Me meto en la cama e intento no mirarle, me concentro en los árboles. Siempre me han encantado, y nunca he sabido realmente la razón. Tal vez sea porque simbolizan vida. Que ironía tan cruel.

Ha llegado el momento y sé que debo mirar al hombre de los ojos oscuros. ¿Cómo podría alguien no enamorarse de él? ¿Cómo podría alguien toparse con esos ojos y conseguir dejar de mirarlos? Antes de girarme pienso que tal vez no debería, que es muy posible que consiga hacerme cambiar de opinión, pero sé que jamás sería capaz de resistirme a mirarle. Mucho menos sabiendo que será la última vez.

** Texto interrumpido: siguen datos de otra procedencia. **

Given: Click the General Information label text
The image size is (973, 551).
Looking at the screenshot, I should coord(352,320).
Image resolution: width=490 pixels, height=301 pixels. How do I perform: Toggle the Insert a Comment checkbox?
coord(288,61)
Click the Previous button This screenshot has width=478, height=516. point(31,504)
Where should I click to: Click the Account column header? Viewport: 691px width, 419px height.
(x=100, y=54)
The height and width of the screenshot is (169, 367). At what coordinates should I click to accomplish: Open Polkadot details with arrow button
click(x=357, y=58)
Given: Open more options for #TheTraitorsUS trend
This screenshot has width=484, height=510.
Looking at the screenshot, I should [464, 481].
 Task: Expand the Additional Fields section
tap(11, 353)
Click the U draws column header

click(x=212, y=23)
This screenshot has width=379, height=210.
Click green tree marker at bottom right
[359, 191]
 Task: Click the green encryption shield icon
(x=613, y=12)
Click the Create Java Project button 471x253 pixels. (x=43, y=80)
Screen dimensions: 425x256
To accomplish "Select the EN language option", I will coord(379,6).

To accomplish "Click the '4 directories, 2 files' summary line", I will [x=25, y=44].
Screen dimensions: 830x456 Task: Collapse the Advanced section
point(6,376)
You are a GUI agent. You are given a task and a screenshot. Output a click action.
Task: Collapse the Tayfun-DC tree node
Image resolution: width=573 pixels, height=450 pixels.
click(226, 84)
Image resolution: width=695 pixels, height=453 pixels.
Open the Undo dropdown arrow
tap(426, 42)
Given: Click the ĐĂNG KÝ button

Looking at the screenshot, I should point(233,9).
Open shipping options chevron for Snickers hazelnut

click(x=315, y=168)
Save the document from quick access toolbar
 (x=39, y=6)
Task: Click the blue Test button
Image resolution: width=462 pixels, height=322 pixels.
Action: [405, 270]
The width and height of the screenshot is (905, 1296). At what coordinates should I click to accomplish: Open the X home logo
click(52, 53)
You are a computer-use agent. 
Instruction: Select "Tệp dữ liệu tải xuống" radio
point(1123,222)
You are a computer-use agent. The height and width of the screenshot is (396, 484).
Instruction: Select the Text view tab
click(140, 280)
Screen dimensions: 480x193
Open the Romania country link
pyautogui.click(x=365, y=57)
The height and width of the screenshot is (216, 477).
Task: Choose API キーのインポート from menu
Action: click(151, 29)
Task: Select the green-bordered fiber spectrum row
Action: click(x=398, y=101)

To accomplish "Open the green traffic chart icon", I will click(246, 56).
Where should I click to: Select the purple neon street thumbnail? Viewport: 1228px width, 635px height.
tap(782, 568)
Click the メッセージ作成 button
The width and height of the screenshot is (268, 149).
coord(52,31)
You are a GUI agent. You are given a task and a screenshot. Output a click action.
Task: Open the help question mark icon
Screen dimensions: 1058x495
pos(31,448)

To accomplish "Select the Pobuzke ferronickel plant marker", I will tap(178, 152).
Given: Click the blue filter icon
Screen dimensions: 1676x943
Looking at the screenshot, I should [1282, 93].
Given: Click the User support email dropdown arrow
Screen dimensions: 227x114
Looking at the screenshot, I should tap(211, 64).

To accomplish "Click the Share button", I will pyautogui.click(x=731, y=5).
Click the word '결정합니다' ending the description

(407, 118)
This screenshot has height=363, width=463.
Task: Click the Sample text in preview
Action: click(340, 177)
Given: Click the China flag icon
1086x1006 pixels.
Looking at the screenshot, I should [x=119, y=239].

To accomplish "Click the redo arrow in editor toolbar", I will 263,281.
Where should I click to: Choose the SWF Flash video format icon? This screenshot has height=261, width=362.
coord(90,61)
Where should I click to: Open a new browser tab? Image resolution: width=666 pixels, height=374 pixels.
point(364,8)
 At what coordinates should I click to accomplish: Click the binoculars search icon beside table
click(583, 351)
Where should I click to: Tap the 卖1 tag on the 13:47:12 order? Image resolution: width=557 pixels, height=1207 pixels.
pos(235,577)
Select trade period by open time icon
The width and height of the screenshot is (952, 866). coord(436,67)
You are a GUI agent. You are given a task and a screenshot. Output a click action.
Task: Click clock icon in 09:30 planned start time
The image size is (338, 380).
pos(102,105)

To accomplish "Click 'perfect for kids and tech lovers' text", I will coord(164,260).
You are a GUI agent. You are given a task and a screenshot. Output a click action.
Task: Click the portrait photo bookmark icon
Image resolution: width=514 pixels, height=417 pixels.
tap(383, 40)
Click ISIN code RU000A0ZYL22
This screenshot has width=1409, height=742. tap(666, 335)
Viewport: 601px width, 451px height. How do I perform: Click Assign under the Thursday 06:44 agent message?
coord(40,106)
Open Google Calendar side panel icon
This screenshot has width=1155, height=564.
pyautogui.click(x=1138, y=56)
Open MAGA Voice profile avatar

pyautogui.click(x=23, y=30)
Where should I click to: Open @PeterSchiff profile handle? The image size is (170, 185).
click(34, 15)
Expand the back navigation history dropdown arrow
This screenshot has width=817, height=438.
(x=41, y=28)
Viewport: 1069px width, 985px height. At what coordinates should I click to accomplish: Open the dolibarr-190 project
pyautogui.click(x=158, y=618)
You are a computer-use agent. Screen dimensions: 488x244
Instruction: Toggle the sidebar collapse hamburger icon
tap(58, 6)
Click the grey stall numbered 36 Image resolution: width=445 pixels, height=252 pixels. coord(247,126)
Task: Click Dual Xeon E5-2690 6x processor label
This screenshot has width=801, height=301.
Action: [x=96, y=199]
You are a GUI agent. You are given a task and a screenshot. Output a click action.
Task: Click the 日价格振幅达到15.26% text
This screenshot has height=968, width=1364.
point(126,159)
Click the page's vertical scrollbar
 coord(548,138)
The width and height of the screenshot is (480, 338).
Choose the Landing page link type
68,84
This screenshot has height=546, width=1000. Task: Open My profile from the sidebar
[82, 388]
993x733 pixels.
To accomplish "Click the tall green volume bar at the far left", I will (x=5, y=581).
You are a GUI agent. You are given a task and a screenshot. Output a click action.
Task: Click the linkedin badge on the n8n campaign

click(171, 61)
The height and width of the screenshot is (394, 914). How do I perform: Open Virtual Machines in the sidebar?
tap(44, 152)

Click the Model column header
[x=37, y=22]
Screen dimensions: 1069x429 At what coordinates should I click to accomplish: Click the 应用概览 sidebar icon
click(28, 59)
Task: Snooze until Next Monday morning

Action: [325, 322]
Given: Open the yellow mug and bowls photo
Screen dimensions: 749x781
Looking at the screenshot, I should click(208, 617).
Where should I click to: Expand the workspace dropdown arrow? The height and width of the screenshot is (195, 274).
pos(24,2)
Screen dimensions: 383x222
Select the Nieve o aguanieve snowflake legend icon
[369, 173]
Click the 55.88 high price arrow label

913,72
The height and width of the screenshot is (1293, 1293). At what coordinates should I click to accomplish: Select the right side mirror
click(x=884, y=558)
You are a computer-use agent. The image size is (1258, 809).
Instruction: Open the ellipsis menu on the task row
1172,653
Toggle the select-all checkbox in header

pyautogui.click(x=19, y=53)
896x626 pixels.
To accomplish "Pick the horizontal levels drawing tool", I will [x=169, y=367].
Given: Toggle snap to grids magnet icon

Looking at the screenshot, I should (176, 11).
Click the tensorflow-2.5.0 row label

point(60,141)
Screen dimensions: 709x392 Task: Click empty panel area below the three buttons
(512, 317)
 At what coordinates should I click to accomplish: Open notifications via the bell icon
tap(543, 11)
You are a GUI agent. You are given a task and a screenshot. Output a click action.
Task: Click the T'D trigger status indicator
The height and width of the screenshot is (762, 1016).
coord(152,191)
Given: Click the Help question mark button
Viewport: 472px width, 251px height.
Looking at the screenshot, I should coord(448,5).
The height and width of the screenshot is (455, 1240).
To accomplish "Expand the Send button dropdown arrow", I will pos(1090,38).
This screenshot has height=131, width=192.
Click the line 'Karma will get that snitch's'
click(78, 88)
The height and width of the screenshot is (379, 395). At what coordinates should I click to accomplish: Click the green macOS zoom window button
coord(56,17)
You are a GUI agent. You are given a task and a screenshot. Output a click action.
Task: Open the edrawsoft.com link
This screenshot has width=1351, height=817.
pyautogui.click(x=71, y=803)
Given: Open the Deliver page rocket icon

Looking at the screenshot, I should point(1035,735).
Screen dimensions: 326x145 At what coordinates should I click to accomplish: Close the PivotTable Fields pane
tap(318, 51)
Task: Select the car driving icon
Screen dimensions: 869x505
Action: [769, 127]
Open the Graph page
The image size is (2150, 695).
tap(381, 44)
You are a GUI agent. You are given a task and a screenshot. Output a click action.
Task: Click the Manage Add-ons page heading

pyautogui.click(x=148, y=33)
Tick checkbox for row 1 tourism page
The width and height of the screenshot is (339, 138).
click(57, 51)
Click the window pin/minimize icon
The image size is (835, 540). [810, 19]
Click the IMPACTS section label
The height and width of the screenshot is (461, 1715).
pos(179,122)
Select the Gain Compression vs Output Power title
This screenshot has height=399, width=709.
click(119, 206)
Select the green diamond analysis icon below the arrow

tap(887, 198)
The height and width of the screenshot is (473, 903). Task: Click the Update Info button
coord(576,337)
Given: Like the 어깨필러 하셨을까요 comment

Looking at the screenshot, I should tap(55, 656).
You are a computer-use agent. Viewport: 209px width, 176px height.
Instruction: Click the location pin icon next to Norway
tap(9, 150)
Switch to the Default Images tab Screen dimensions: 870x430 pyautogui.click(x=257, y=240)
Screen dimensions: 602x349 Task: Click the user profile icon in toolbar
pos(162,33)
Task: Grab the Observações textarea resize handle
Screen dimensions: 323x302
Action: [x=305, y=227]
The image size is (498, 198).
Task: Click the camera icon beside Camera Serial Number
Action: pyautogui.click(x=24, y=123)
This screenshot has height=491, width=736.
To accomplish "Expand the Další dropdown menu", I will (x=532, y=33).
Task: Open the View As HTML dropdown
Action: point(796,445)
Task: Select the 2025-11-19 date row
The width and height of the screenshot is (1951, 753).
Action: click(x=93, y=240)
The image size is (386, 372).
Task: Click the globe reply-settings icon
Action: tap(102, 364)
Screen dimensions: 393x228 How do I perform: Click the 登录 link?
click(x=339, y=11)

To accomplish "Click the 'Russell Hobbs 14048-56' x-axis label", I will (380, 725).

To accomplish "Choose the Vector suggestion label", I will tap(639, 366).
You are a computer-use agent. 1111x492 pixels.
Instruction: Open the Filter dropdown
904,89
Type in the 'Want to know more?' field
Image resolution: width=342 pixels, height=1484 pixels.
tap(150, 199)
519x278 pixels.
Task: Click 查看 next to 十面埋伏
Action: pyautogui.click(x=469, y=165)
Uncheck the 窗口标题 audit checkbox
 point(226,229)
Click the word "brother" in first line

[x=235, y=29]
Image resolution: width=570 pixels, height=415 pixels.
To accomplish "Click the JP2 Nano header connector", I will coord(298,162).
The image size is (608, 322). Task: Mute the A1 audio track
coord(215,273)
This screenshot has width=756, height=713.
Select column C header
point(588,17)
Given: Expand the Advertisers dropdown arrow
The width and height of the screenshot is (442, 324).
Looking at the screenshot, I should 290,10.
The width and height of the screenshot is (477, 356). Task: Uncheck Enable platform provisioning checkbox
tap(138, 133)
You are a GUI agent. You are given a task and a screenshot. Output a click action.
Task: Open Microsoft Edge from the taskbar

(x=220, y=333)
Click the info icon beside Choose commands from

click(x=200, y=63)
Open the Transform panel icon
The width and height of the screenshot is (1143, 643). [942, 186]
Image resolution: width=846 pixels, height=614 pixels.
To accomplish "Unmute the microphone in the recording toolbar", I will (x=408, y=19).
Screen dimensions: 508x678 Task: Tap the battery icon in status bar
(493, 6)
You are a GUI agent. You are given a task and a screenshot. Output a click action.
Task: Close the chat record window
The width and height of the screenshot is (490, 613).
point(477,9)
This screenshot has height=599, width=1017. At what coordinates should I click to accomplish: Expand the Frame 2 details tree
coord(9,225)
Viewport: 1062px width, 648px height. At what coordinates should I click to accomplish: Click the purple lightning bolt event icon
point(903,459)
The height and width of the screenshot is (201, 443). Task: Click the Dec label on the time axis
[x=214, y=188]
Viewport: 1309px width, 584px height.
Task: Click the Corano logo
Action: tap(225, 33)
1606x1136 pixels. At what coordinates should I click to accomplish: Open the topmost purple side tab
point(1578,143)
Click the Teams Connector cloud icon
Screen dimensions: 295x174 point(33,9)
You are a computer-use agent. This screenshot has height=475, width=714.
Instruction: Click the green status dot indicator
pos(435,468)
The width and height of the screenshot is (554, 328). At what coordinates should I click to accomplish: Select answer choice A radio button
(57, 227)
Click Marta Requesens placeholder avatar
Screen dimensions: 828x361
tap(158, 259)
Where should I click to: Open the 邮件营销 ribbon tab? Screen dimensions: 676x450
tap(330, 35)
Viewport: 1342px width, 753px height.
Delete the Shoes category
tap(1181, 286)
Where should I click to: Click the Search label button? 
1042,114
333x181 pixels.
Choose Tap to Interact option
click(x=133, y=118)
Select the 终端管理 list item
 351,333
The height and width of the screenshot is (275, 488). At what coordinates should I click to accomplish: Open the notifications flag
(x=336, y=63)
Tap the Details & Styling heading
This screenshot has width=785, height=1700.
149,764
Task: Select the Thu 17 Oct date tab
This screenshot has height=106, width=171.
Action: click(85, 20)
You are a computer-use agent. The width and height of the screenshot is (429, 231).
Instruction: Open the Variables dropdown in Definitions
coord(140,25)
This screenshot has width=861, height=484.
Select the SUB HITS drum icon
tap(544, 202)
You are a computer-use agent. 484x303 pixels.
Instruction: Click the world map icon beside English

No me deja opción, me coge la cara con sus grandes manos y me mira tan profundamente como solo él puede hacerlo. Me estremezco. Me besa, no sabría decir durante cuanto tiempo. Cuando se separa de mi sé que ya no hay vuelta atrás. Me zambullo en el olor de la lluvia sobre la hierva, el sonido de los árboles en el viento y en esos ojos oscuros que nunca podría olvidar.

He vivido a mi manera y si he de morir, lo haré del mismo modo.